EXERCISE INPUTS:

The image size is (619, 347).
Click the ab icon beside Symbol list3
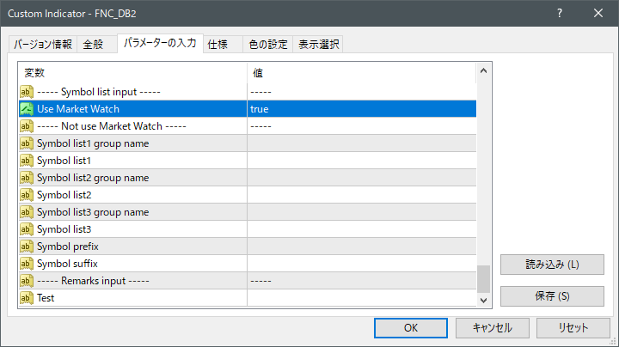tap(27, 229)
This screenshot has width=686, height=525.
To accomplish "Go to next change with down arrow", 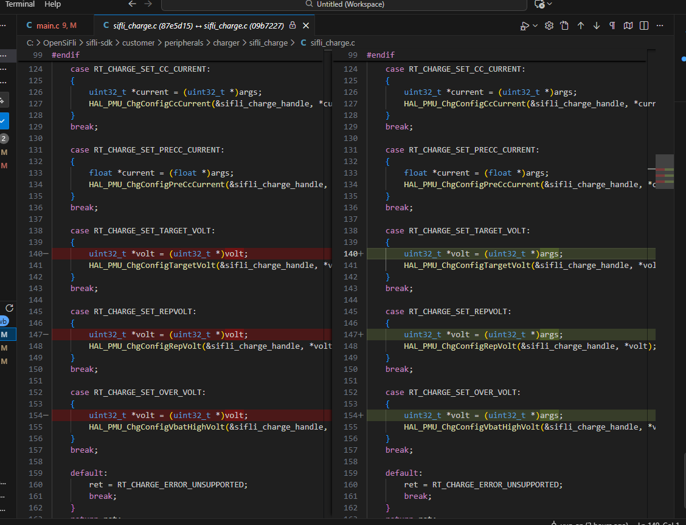I will 597,26.
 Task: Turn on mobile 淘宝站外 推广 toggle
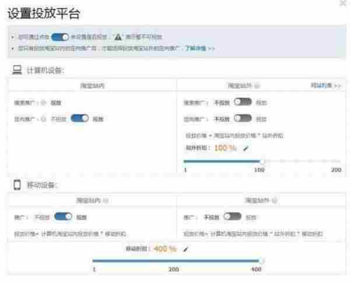pyautogui.click(x=232, y=216)
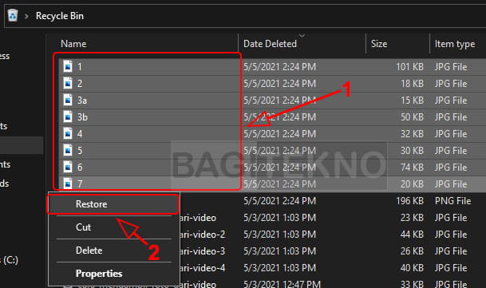The height and width of the screenshot is (288, 486).
Task: Click the Recycle Bin path text
Action: [60, 16]
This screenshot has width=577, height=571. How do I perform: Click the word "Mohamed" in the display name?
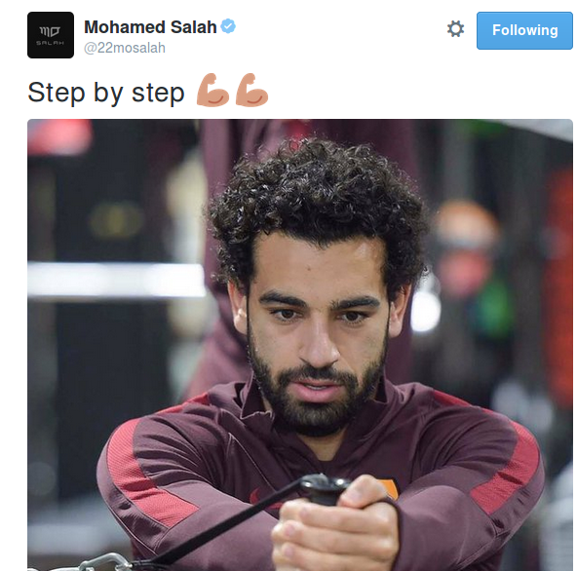pos(125,27)
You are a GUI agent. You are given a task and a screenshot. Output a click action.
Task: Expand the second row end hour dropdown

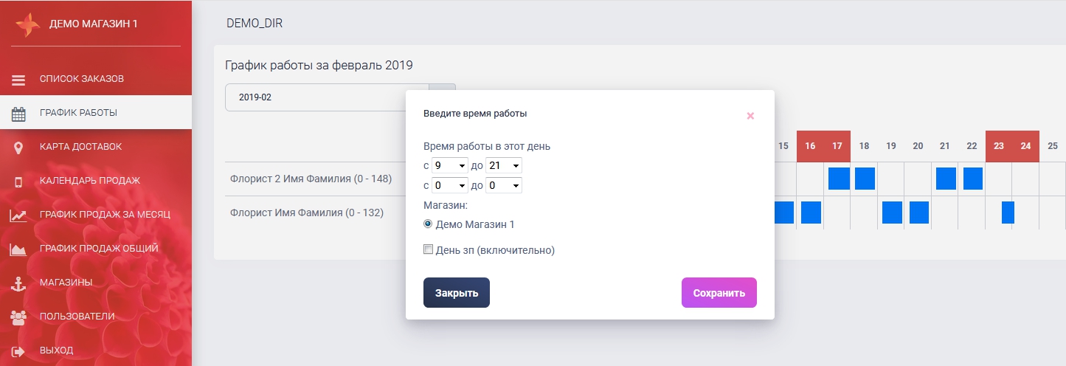click(x=503, y=185)
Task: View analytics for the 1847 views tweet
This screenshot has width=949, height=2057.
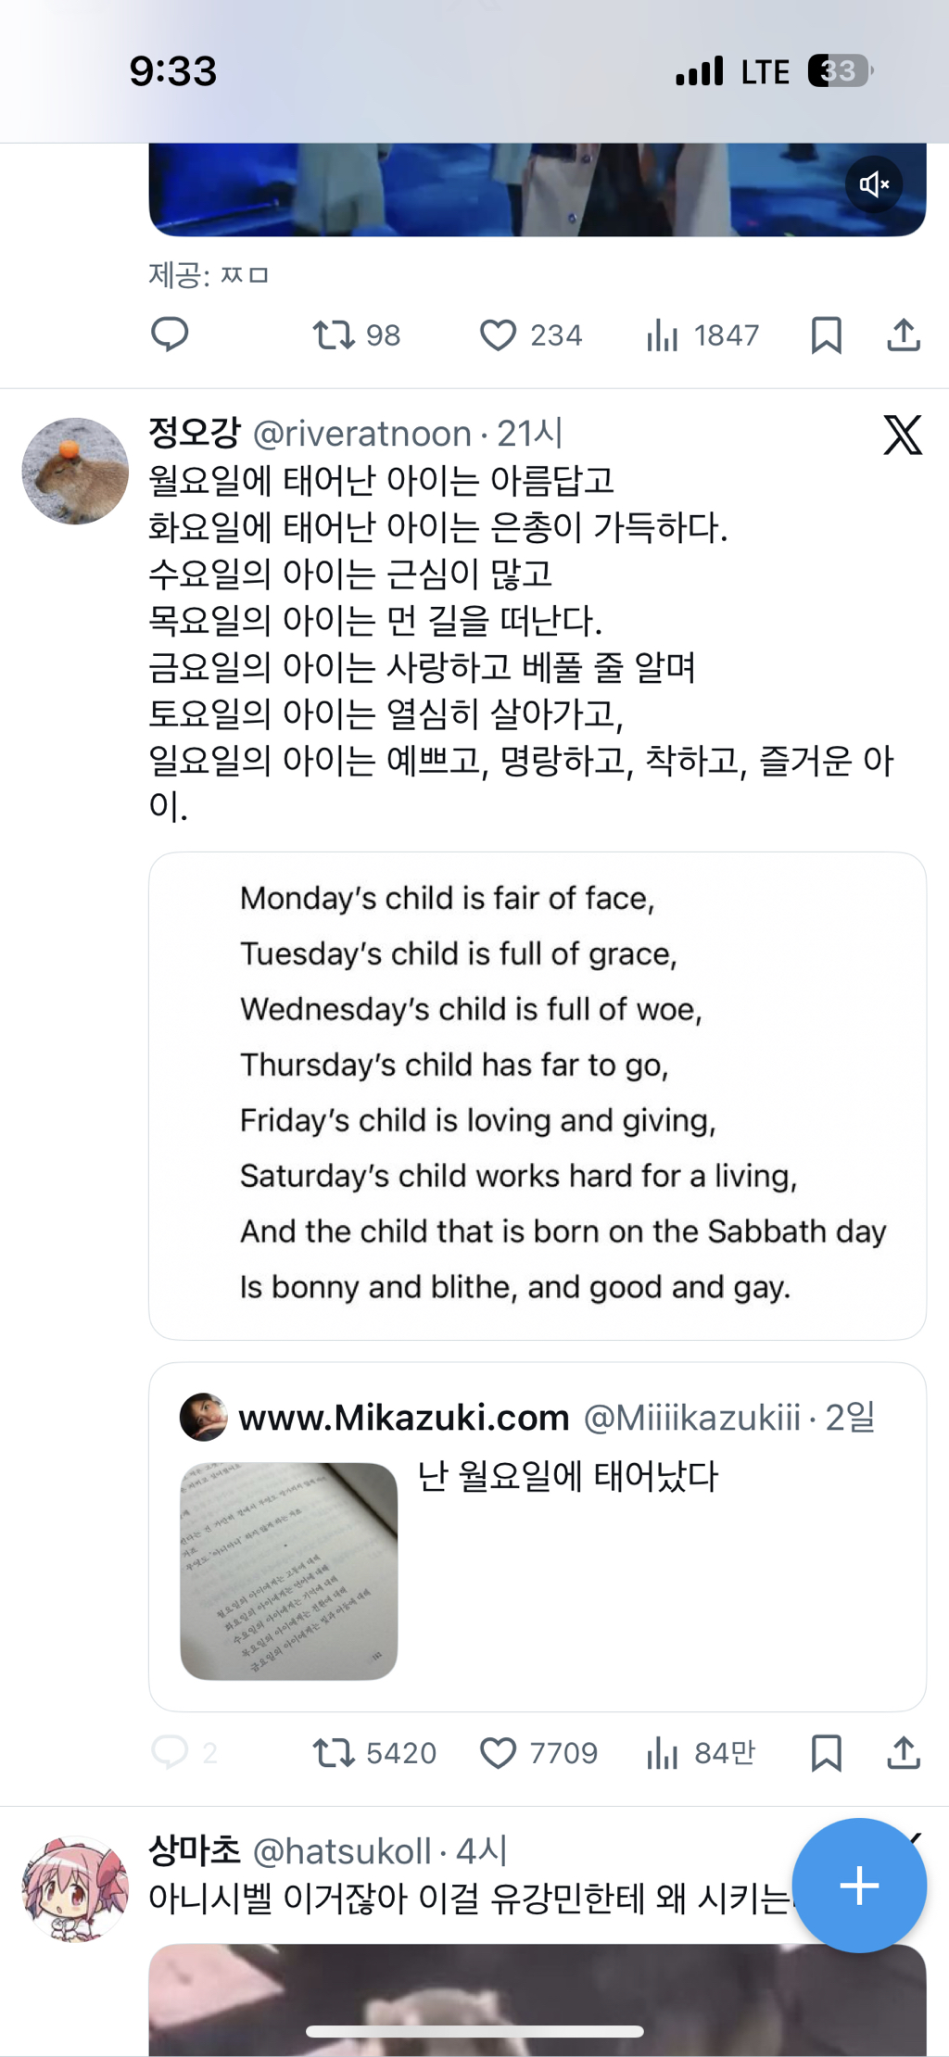Action: (x=662, y=335)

YOUR OBJECTIVE: Write out exactly the lines running from the one with "Task: View analytics for the 1847 views tweet" through the end of the material, both ends included, while leaving the pictures out.

OUTPUT FOR THIS EXERCISE:
Task: View analytics for the 1847 views tweet
This screenshot has width=949, height=2057.
Action: (x=662, y=335)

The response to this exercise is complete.